There’s no getting around the fact that Superlux HD 681 design is a shameless copy of the classic AKG K240 Studio. Superlux isn’t the only company doing this, but their offering comes at the lowest price of them all – an astounding €20. It’s easy to dismiss such cheap headphones as a joke, not suitable for any serious studio use, but they’re surprisingly capable headphones. In some aspects, they even beat the headphones that they’re copying. Perhaps they’re worth consideration after all?
- As affordable as it gets
- Relatively workable frequency response out of the box
- Good THD performance
Pros list with SoundID Reference calibration
- Neutral frequency response
- Varied frequency response between pairs
- Not the greatest comfort
- No detachable cable
HD 681s are easy to drive headphones and the SoundID Reference calibration doesn’t require taking away much volume in order to maintain safe headroom. That means that they’re plenty loud when plugged in straight into a laptop, even when used with calibration.
Yes, the design has been copied from AKG, however, it doesn’t mean that the build quality also matches AKG. Nearly every part feels cheaper and the cable is integrated, not user detachable.
It comes as no surprise that everything apart from the metal headband bow is made of plastic. Yet at this price point, it all can be forgiven.
Sound is the area where HD681 differs from the AKG original the most. When compared to AKG K240 Studio, it’s a tradeoff. You get quite balanced, not overly emphasized bass with way better sub bass extension, however, the high frequency boost is more pronounced and harsh. For this price though, it’s hard to complain – HD 681s are easier to work with than some headphones that are several times more expensive. Furthermore, it’s borderline unbelievable how impressive and revealing they sound after individual calibration treatment. Too bad that there won’t be many people sending these in for individual calibration since €150 service for €30 headphones seems quite ridiculous, yet when it comes to accuracy, no €200 headphones can match individually calibrated HD 681. The main drawback of the idea of individually calibrating HD 681 is the fact that the cable is non-detachable, and when it fails, you’ll need to solder a new one.
Surprisingly the vast majority of the measured pairs don’t have significant channel balance issues. Few pairs have low-end skewed to one side, few have unbalanced highs, but most of the time the discrepancies stay within 2dB. However, there’re also pairs with a 5dB difference between channels in the sub bass. It comes down to luck if the channels of your pair will be evenly matched, but your odds are not as bad as the price might suggest.
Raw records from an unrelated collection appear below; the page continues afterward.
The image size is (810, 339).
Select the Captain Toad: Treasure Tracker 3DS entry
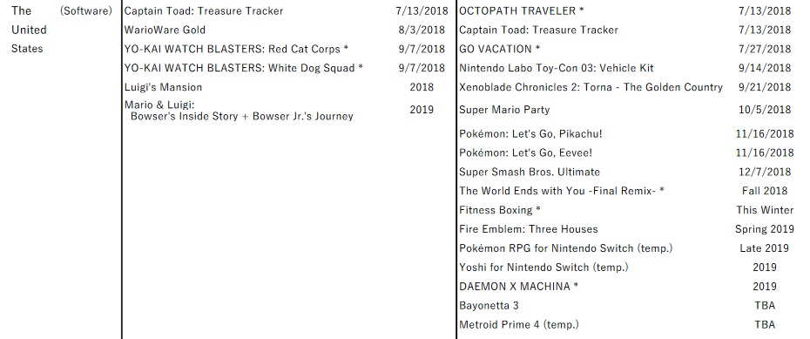204,10
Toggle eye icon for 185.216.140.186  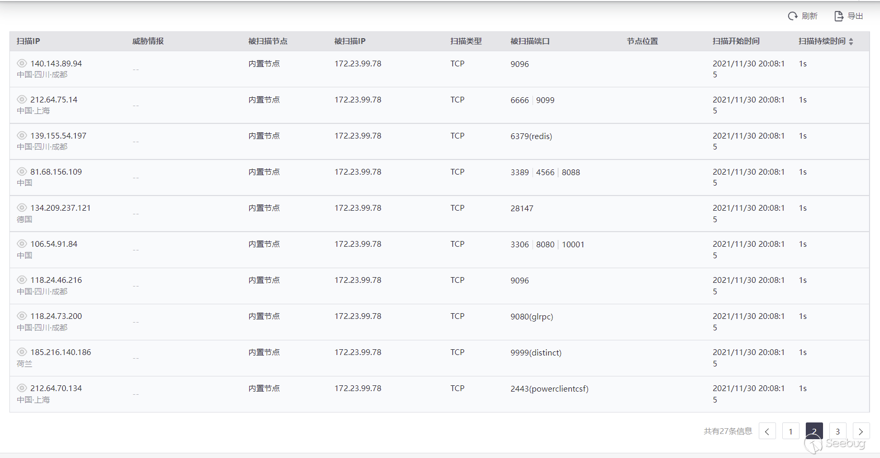point(22,352)
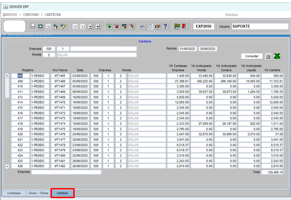Click the red exit door icon
The image size is (291, 200).
click(x=184, y=27)

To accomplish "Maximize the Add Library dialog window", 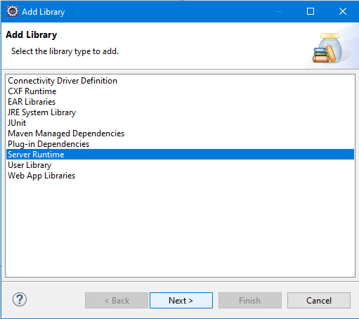I will (x=311, y=11).
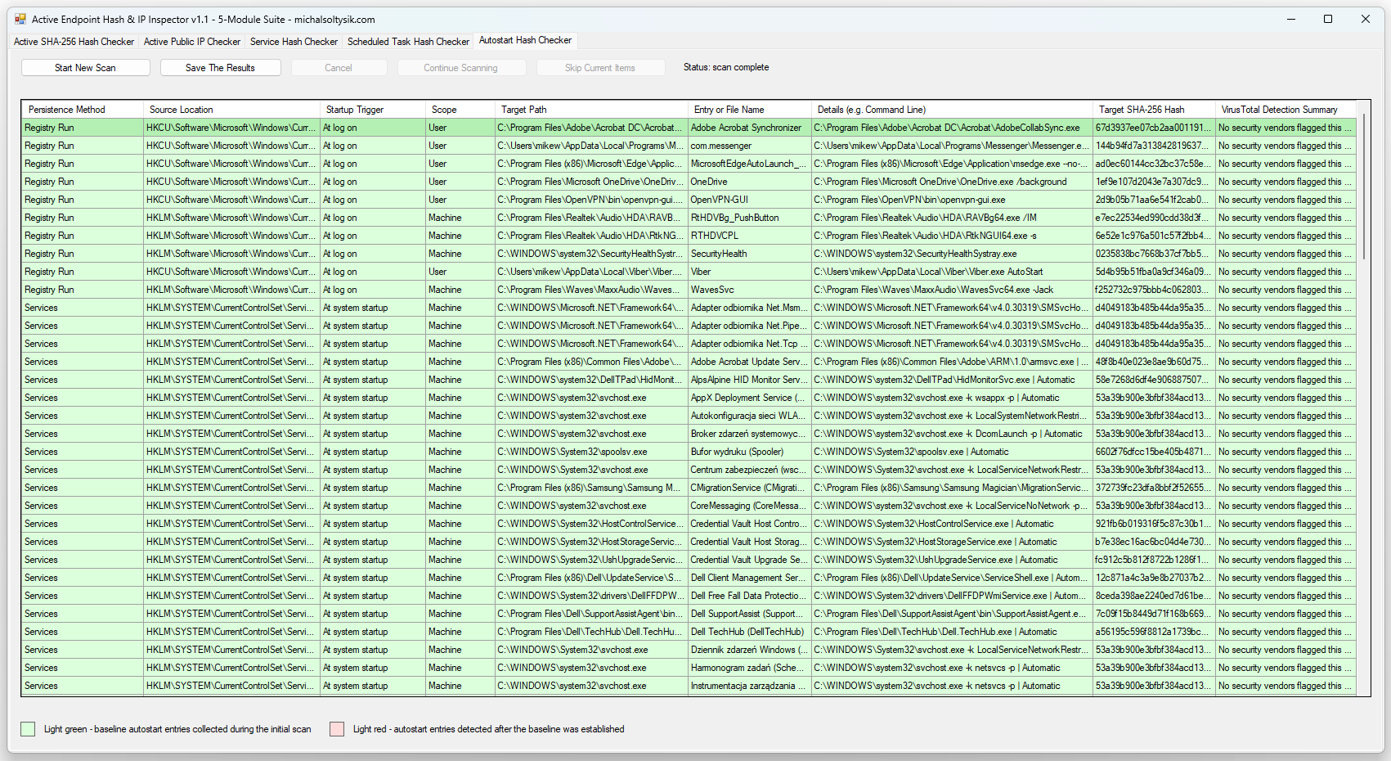Screen dimensions: 1391x761
Task: Click the app icon in title bar
Action: click(x=20, y=19)
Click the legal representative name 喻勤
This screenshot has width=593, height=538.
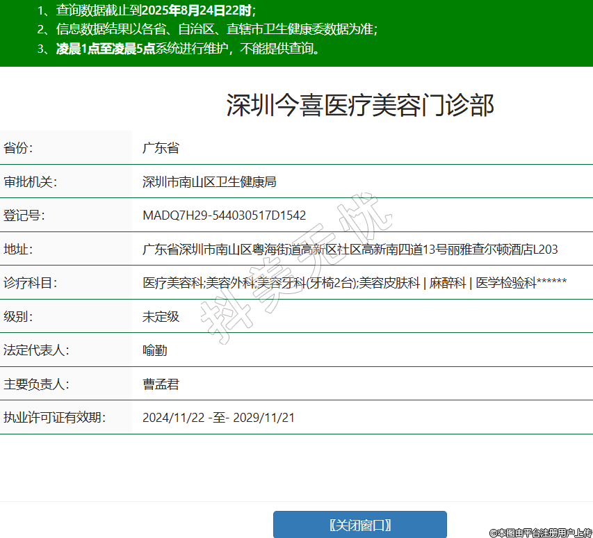pyautogui.click(x=154, y=350)
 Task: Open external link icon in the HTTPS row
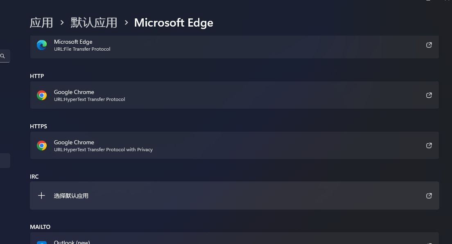(429, 146)

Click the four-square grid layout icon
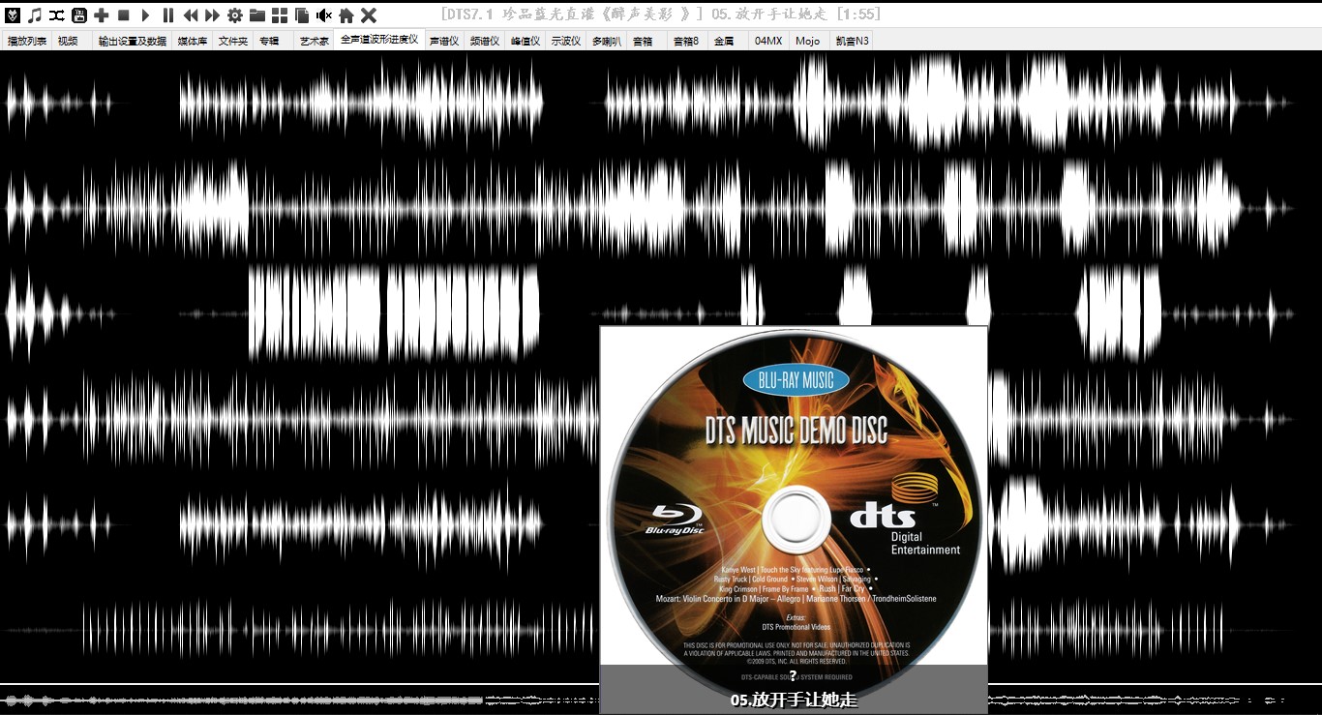click(280, 15)
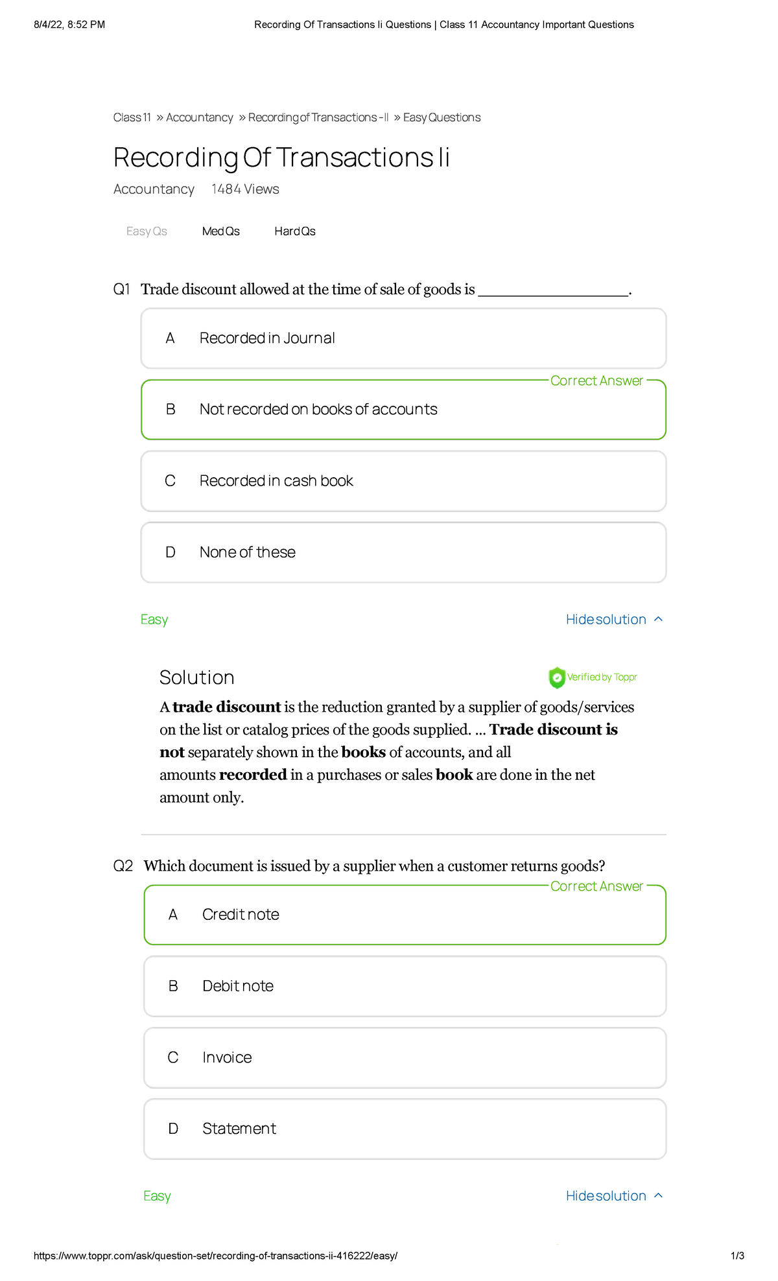Click the Accountancy subject label under title
This screenshot has width=778, height=1281.
[154, 189]
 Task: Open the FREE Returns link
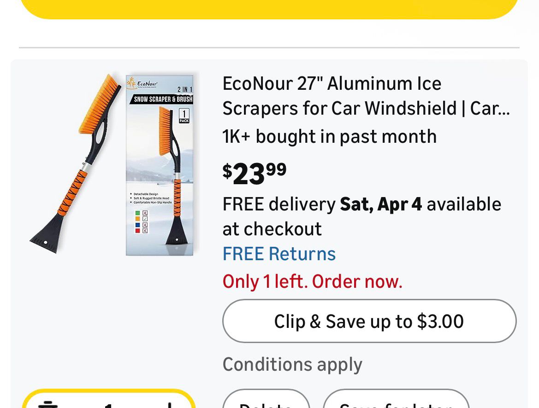279,254
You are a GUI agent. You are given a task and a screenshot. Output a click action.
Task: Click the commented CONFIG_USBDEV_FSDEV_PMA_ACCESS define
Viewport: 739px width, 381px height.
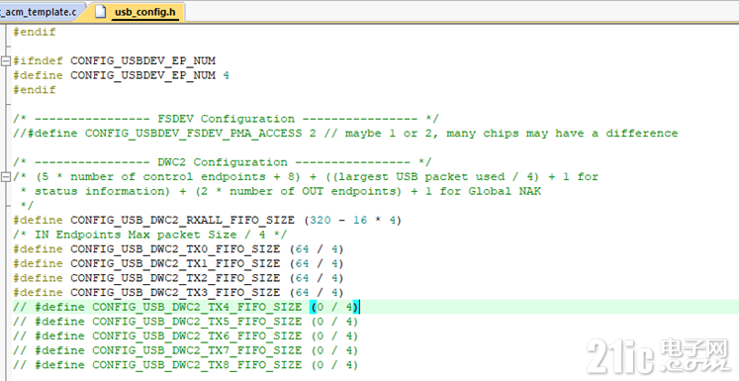[345, 134]

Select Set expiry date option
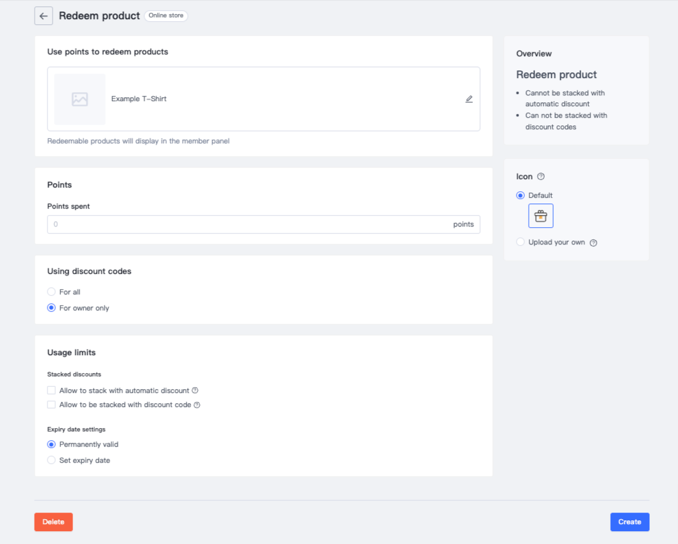[51, 460]
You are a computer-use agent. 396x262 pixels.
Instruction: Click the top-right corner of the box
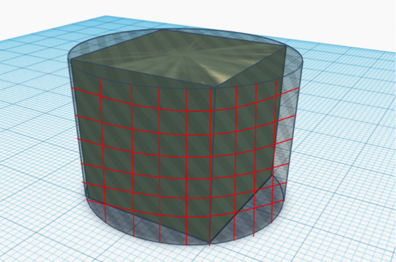[284, 47]
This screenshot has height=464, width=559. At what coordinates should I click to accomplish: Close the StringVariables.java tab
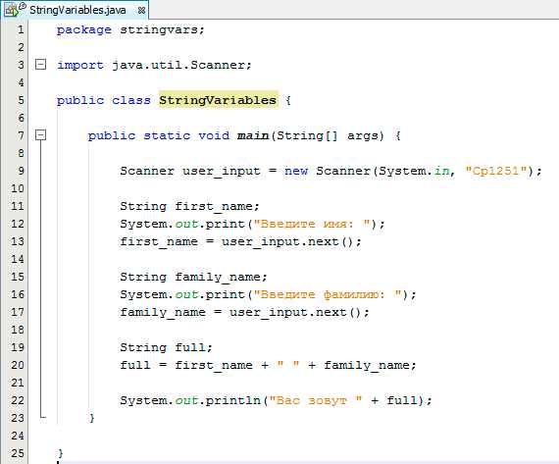click(x=141, y=11)
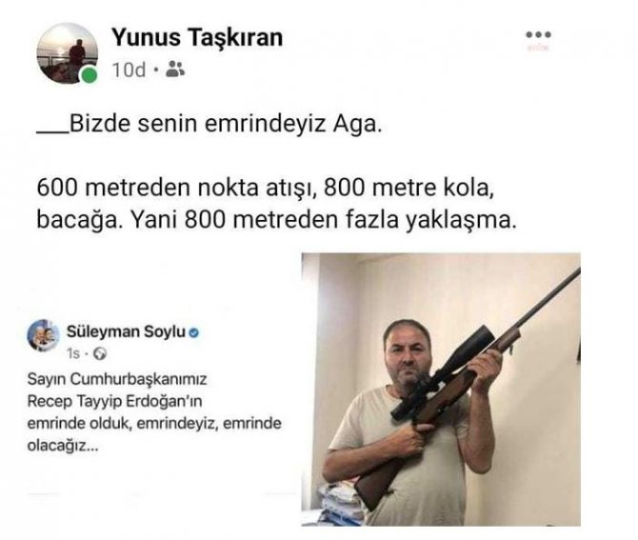Open Süleyman Soylu's profile avatar
Screen dimensions: 638x540
pos(43,335)
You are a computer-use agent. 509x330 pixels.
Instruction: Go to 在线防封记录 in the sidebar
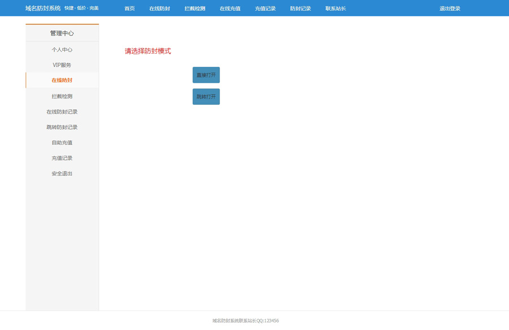(x=62, y=112)
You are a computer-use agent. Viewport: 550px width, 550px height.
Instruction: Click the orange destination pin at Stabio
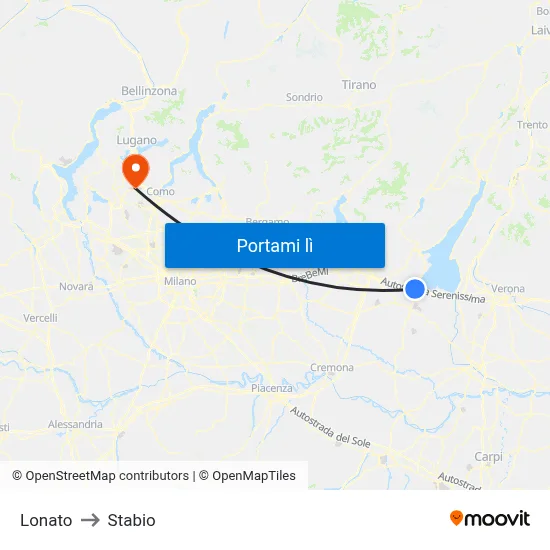click(136, 171)
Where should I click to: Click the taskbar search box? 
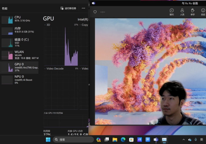74,140
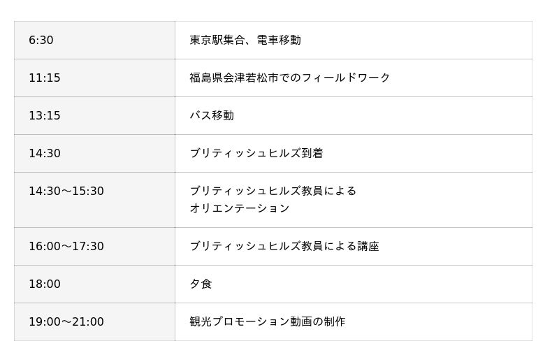
Task: Click the ブリティッシュヒルズ教員による text line
Action: tap(273, 191)
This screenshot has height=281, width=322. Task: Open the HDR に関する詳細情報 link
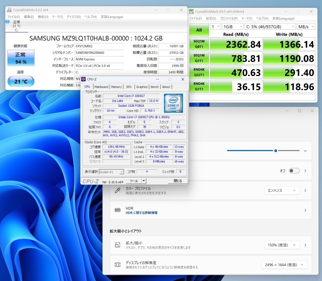[x=141, y=213]
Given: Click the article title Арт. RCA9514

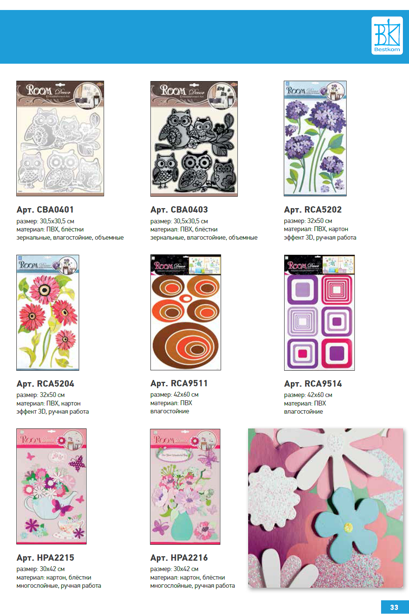Looking at the screenshot, I should click(x=313, y=384).
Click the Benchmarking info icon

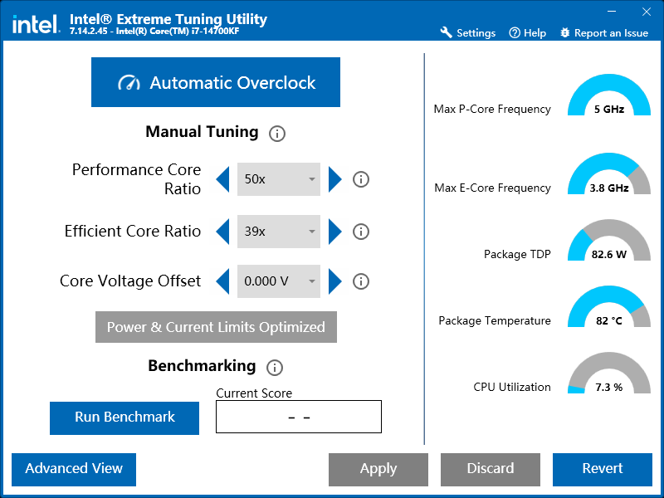coord(275,367)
AKG K240s are very comfortable, maybe even the most comfortable headphones below €100, so are HD 681s the same? Not really, but the difference isn’t massive. The main distinction lies with the earpads that may look nearly identical, but are less plush on HD 681 and if your ears are prone to sweating when using headphones, things can get sweaty pretty fast. Also the headband is a bit stiffer, but it’s not that big of a deal. Most of our testers still found them to be comfy enough.
Another drawback that’s not present on K240s is the annoying noise. Sometimes if you touch them or move your head, it will trigger many different crackling noises to emit from the earcups and the headband “hammock” mechanism.
Yes, they have their shortcomings, but at the extremely affordable price of €20 / $35, it’s hard to be picky. The sound really isn’t bad, and for most, they’ll be comfortable enough. For such a low price, it wouldn’t be sane to ask for anything more. In this price range, the only other headphones that we’ve measured and that are worth considering, are Monoprice 8323s, but Superlux HD 681s are better sounding and more comfortable.
THD performance of the HD 681s puts to shame some headphones that cost a dozen times more, including the headphones that they mimic, AKG K240 Studio. The harmonic distortion increase in the low end is nothing to worry about, and while the peak at about 4kHz looks troubling, it wasn’t audible in listening tests. Overall THD is no issue for HD 681 and that is quite amazing for such affordable headphones.How accurate and consistent is the correction effect among different listeners?
For the most part HD 681’s perform well at delivering consistent frequency response to a wide variety of listeners. There may be some issues in the high mid range and in rare cases in the very top end and sub bass.How much do they differ pair to pair in terms of frequency response?
This is where Superlux leaves a lot to be desired. Among the pairs we measured, the sub bass varies +/- 5dB and even more than that in the top end above 10kHz. Since these headphones may vary so much from pair to pair, the average calibration profile that’s bundled with SoundID Reference can’t be as accurate as with other, more consistent headphones. So when working with HD 681 and the model average calibration, keep in mind that bass and treble may not translate as well. Nevertheless, this can be avoided at least to some extent by using reference tracks.